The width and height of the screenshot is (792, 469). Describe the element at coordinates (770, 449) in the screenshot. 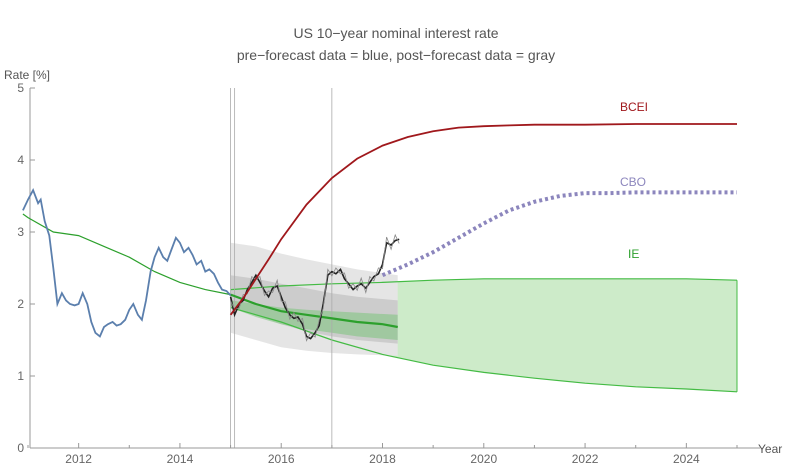

I see `x-axis-label: Year` at that location.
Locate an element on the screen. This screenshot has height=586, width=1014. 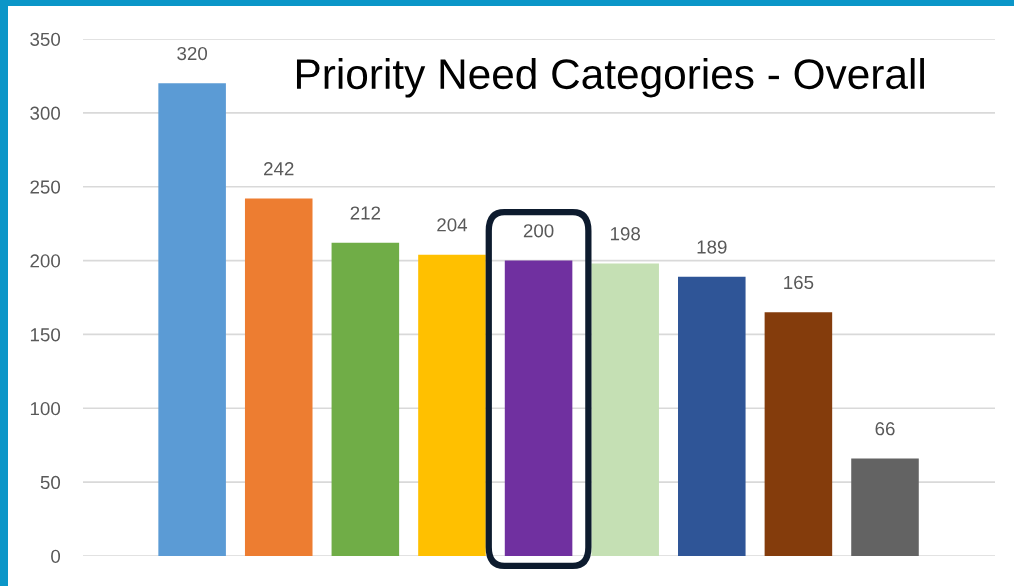
data-label: 198 is located at coordinates (625, 234).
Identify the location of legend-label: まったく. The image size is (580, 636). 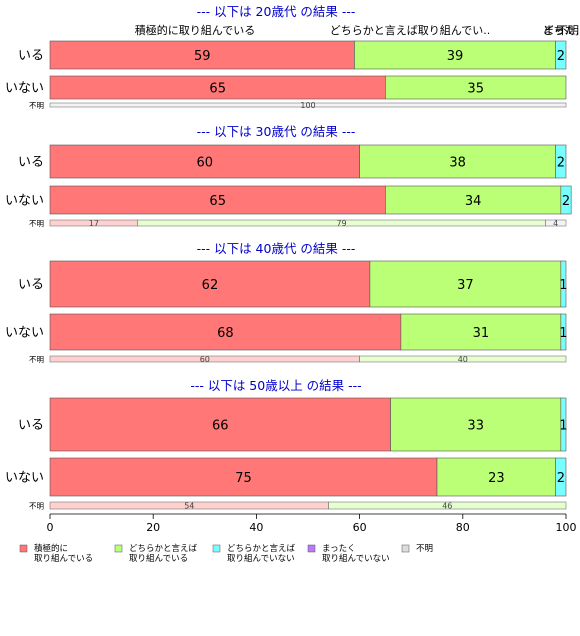
(339, 549).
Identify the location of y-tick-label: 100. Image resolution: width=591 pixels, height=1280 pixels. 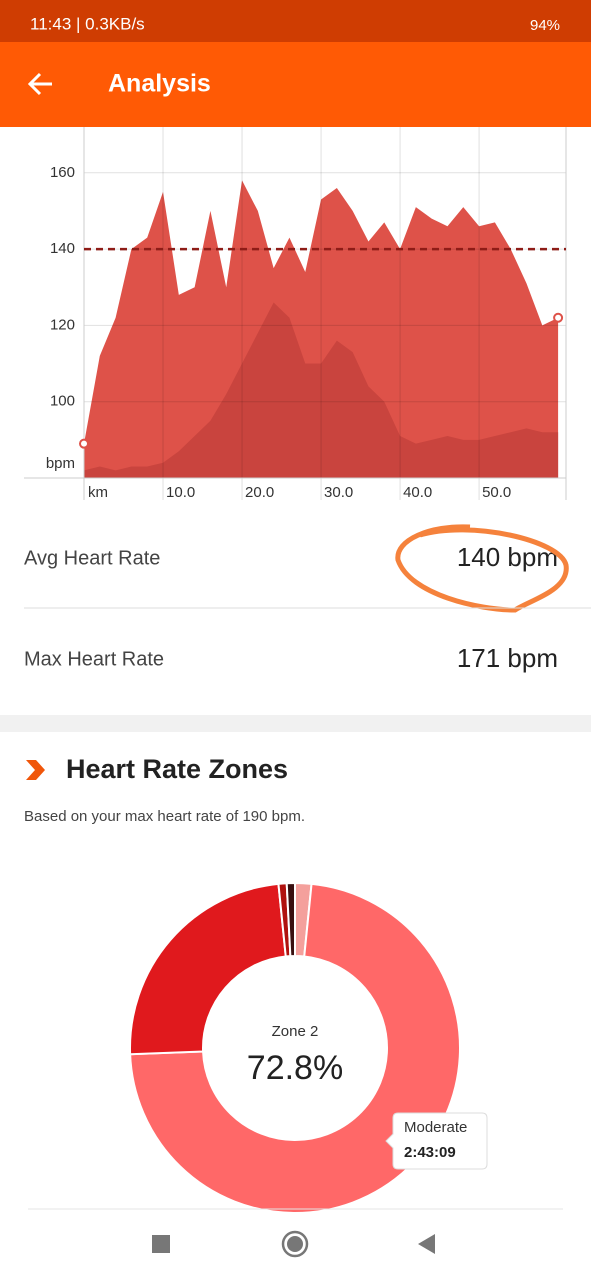
(62, 402).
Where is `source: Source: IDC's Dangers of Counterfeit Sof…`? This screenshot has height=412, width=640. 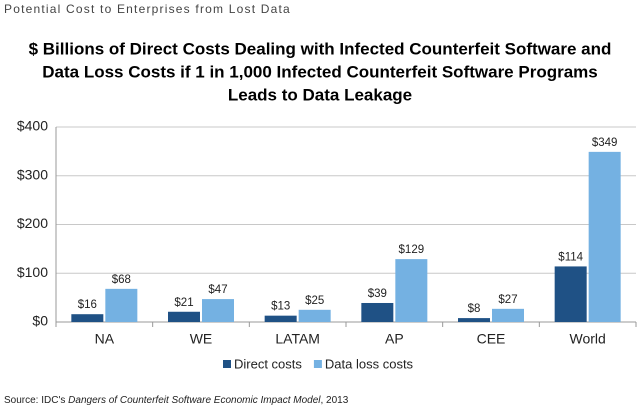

◆ **Task description**
Update the lines above by replacing every "screenshot" with "screen capture", keeping everything else unchanged, and omit the pictures from your answer.

◆ **Task result**
The width and height of the screen capture is (792, 469). Describe the element at coordinates (770, 449) in the screen capture. 

I see `x-axis-label: Year` at that location.
Locate an element on the screen. This screen capture has height=586, width=1014. 
data-label: 198 is located at coordinates (625, 234).
Identify the location of legend-label: まったく. The image size is (580, 636). 
(339, 549).
Identify the location of y-tick-label: 100. Image resolution: width=591 pixels, height=1280 pixels. 
(62, 402).
Where is `source: Source: IDC's Dangers of Counterfeit Sof…`? This screen capture has height=412, width=640. 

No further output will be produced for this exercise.